- WHAT IS EXPECTED
Can you retype the stretch of the PMSM sensorless control excerpt from "The rest of" through "in Section 6."?

- EXTRACT TO READ
○ ○ ○ ○ ○
The rest of the paper is organized as follows. The mathematical model and sensorless control system of the PMSM are introduced in Section 2. The effect on the identification accuracy caused by position estimation errors is analyzed in Section 3. Then, the online inductance identification method independent of the rotor position is proposed in Section 4. The performance of the proposed identification method is verified using the experimental results in Section 5. Finally, the key features of the online inductance identification method are summarized in Section 6.

2. Sensorless Control Systems

2.1. Mathematical Model of PMSMs

Model-based rotor position estimation methods are usually derived from the voltage equations of PMSMs, which can be written as follows in the rotating reference frame [29].

$$\left[\begin{array}{c}{u}_d\\ u_q\end{array}\right]=\left[\begin{array}{cc}{R}_s+p{L}_d& 0\\ 0& R_s+p{L}_d\end{array}\right]\left[\begin{array}{c}{i}_d\\ i_q\end{array}\right]+{\omega }_e\left[\begin{array}{c}-{\psi }_q\\ {\psi }_d\end{array}\right]$$

(1)

where $u_d,u_q,i_d,i_q,L_d,L_q,{\psi }_d$ and ${\psi }_q$ are the stator voltage components, stator current components, inductance and flux linkage along the d-axis and the q-axis, ${\omega }_e$ is the electrical speed, $R_s$ is the phase winding resistance and $p$ is the differential operator. The stator flux linkage can be expressed as:

$$\left[\begin{array}{c}{\psi }_d\\ {\psi }_q\end{array}\right]=\left[\begin{array}{cc}{L}_d& 0\\ 0& L_q\end{array}\right]\left[\begin{array}{c}{i}_d\\ i_q\end{array}\right]+\left[\begin{array}{c}{\psi }_f\\ 0\end{array}\right]$$

(2)

where ${\psi }_f$ is the permanent magnet flux linkage. In order to simplify the model of the PMSM in the stationary frame, the extended back EMF is introduced as:

$$E_{ext}=\left(L_d-L_q\right){\omega }_e{i}_d+\left(L_q-L_d\right)p{i}_q+{\omega }_e{\psi }_f$$

(3)
○ ○ ○ ○ ○
- GIVEN INFORMATION

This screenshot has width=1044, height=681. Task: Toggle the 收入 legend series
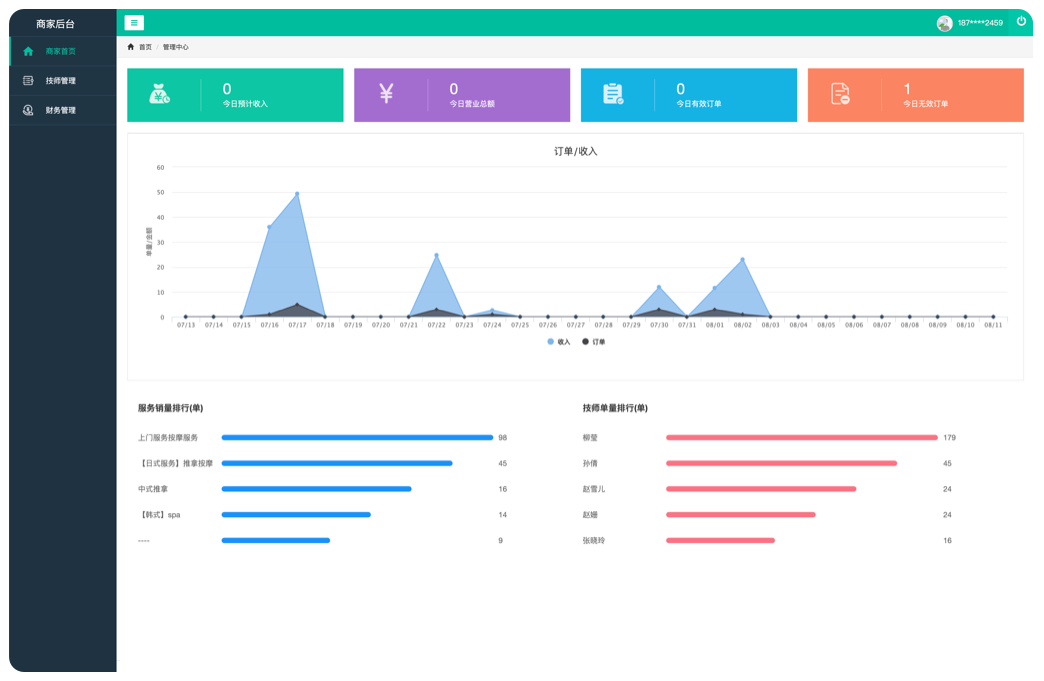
○ ○ ○ ○ ○
- TASK ANSWER
The rest of the paper is organized as follows. The mathematical model and sensorless control system of the PMSM are introduced in Section 2. The effect on the identification accuracy caused by position estimation errors is analyzed in Section 3. Then, the online inductance identification method independent of the rotor position is proposed in Section 4. The performance of the proposed identification method is verified using the experimental results in Section 5. Finally, the key features of the online inductance identification method are summarized in Section 6.